Figure 1. Enhanced hierarchical modulation example: QPSK/QPSK
In this contribution, the regular hierarchical modulation is firstly extended by allowing additional rotation on the enhancement layer signal constellation. The generalized hierarchical modulations are then studied and analyzed from four different perspectives, such as achievable capacity, modulation efficiency, demodulation robustness and peak-to-average-power ration (PAPR) when it is combined with the popular orthogonal frequency-division modulation (OFDM) transmission scheme. At first, the achievable capacities of hierarchical modulations over Gaussian broadcast channel are studied from an information-theoretical perspective. As an example, the capacity of a regular 16QAM is tore down into the equivalent capacities of a base layer and enhancement layer. It is shown that there is a capacity loss on the base layer due to the inter-layer interference (ILI) from the enhancement layer. And this capacity loss can be mitigated by properly rotating the enhancement signal constellation.
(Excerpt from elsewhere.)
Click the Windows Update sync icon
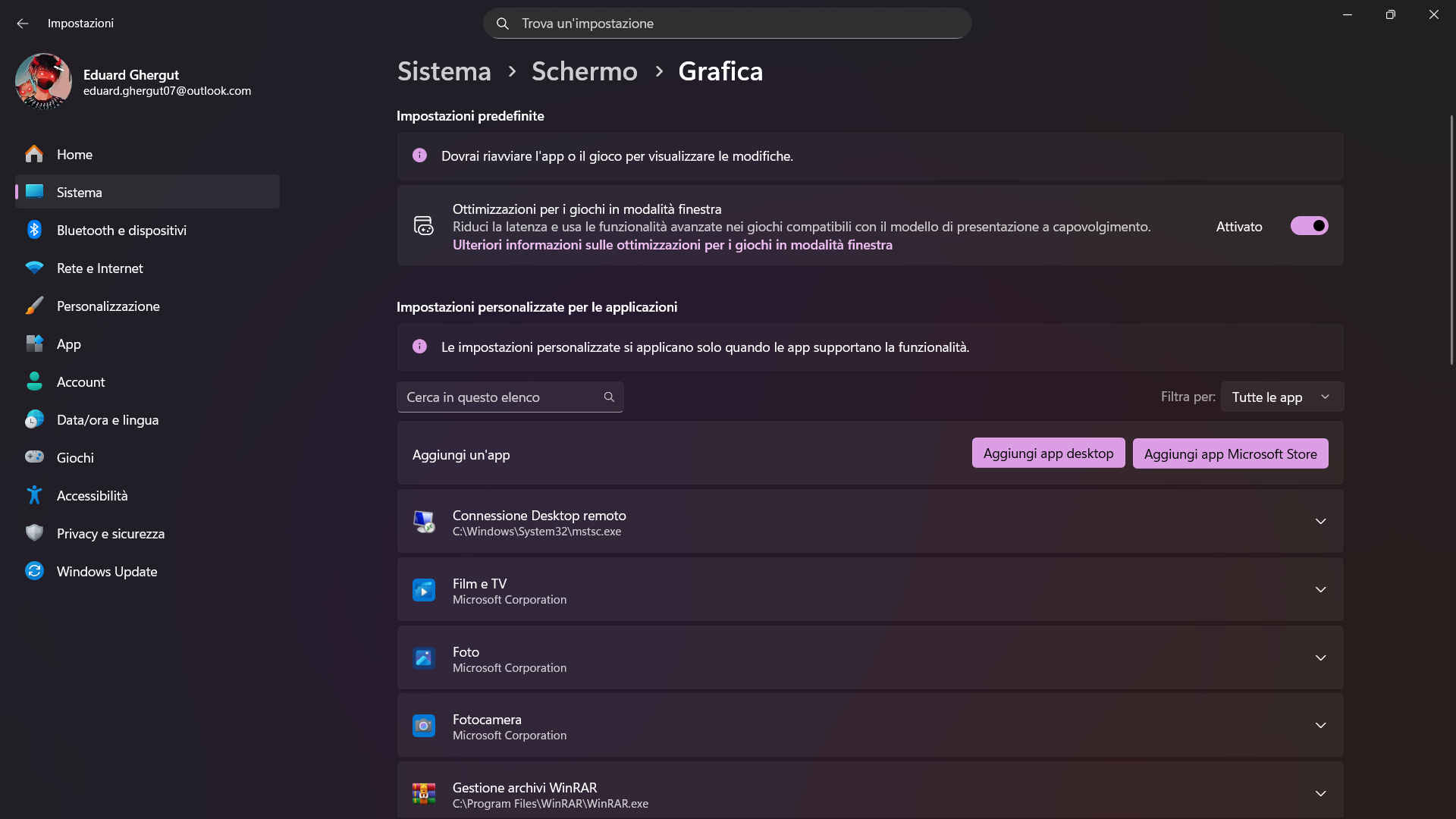Screen dimensions: 1456x819 tap(34, 571)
From a signal-processing perspective, it is known that the capacity loss is also related to the Euclidean distance profile of the hierarchical modulation signal constellation. For example, in high signal-to-noise ration (SNR) region, the symbol error rate usually is dominated by the minimum Euclidean distance. Obviously, with properly rotating the enhancement layer signal constellation and maximizing the minimum Euclidean distance, the resulted symbol error rate will decrease. Additionally, for tracking Euclidean distance profile changes, several parameters like effective signal power, effective SNR and modulation efficiency are discussed too. After this, hierarchical modulations are analyzed from an implementation perspective with considering channel estimation errors, which includes both channel amplitude estimation errors and channel phase estimation errors. It is shown that the demodulation robustness of hierarchical modulations can also be controlled by changing the Euclidean distance profile. Finally hierarchical modulations are discussed from a transmit power efficiency perspective when it is combined with multicarrier transmission. With avoiding high back-offs and maximizing average output power, it shows that high RF transmitter power efficiency is achievable by properly rotating the enhancement layer signals. With the analyses from different aspects of hierarchical modulation, a in-depth understanding of it can be achieved.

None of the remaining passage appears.